Extracted data:
=======

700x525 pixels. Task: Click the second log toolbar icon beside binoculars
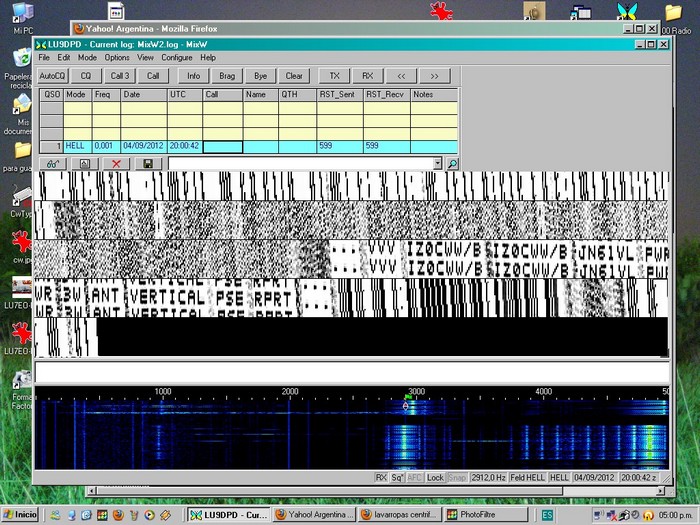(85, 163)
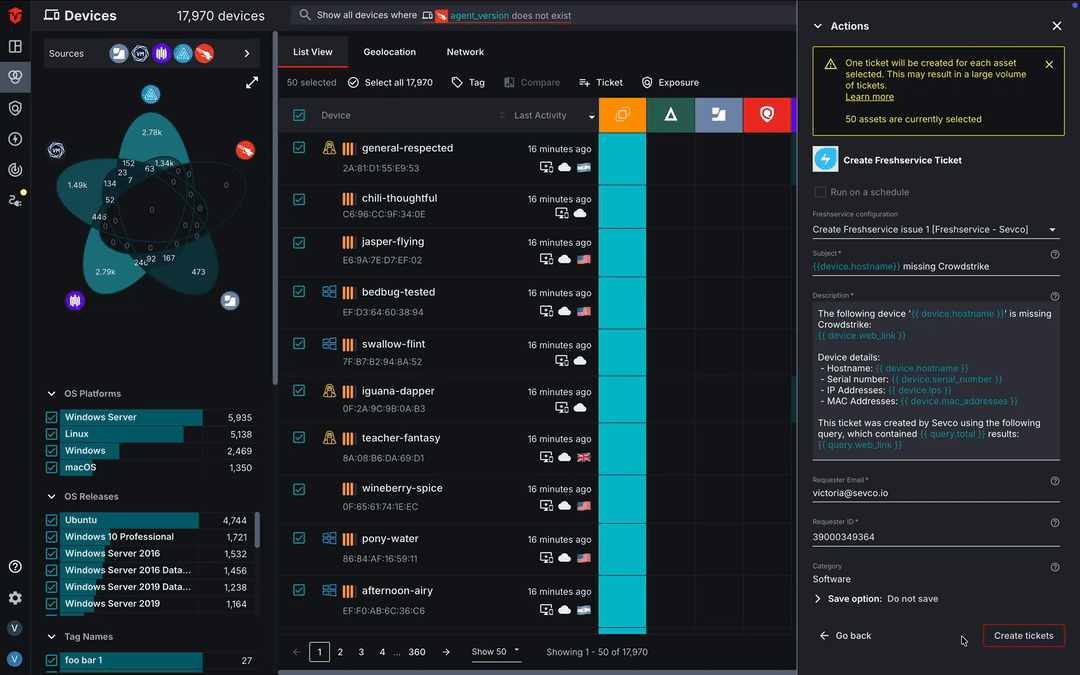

=======

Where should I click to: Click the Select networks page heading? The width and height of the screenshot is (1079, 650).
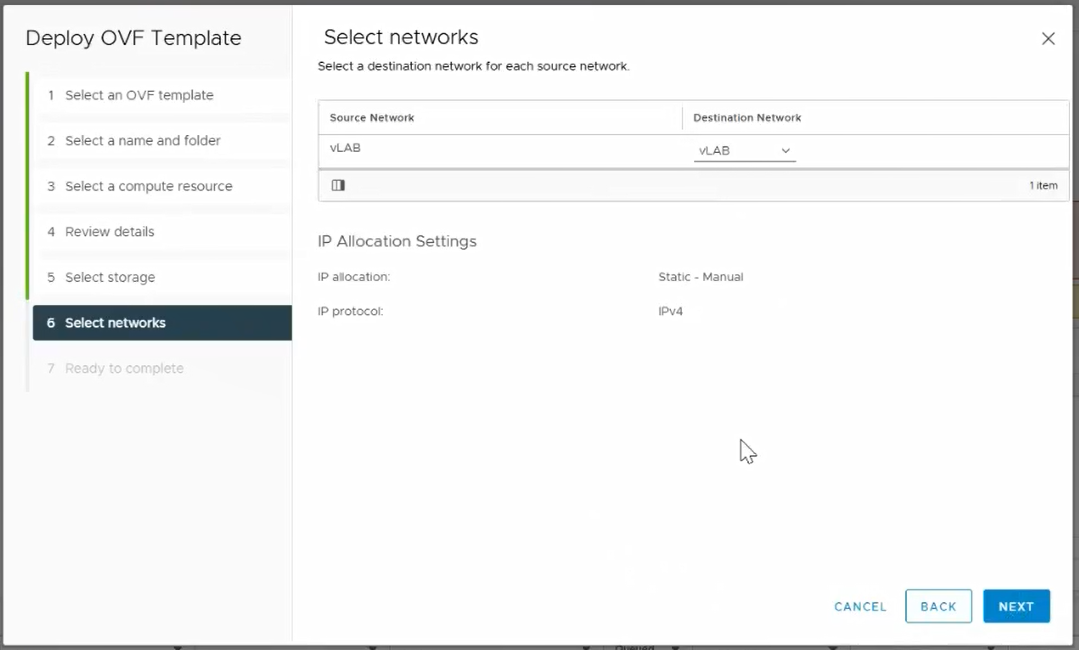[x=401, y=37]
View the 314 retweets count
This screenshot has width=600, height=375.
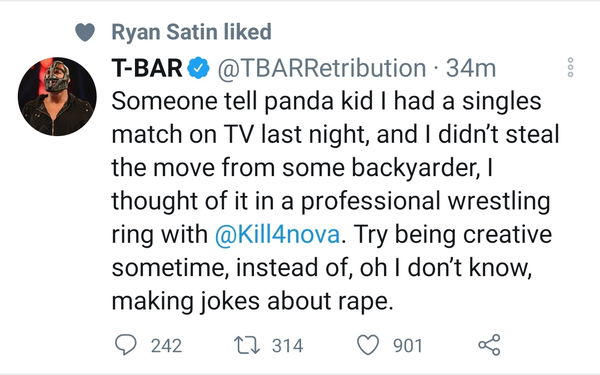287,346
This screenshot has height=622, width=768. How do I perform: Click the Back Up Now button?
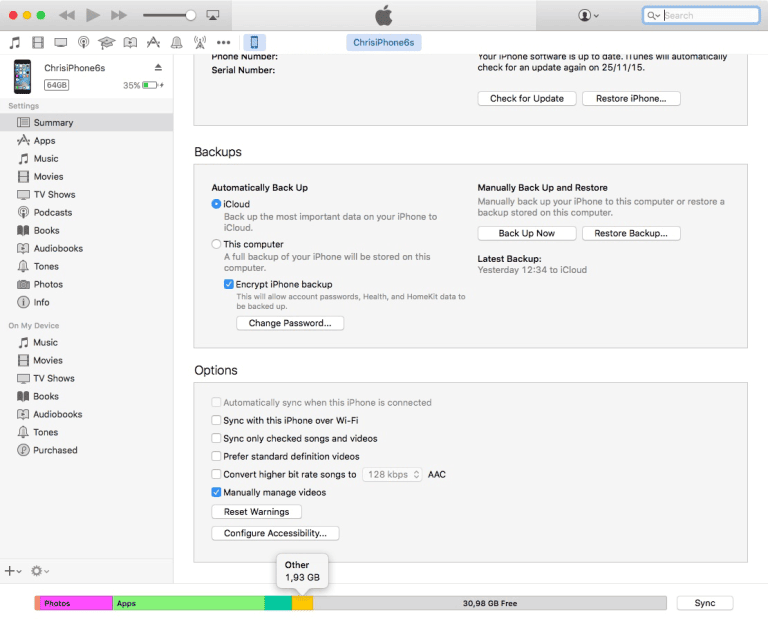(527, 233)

=======

Work to complete: Gather each line of the rows above that contains the word "This", and copy those lines out in full. Case counts.

Result below:
This screenshot has width=600, height=375.
This screenshot has height=622, width=768. How do I perform: Click the Back Up Now button?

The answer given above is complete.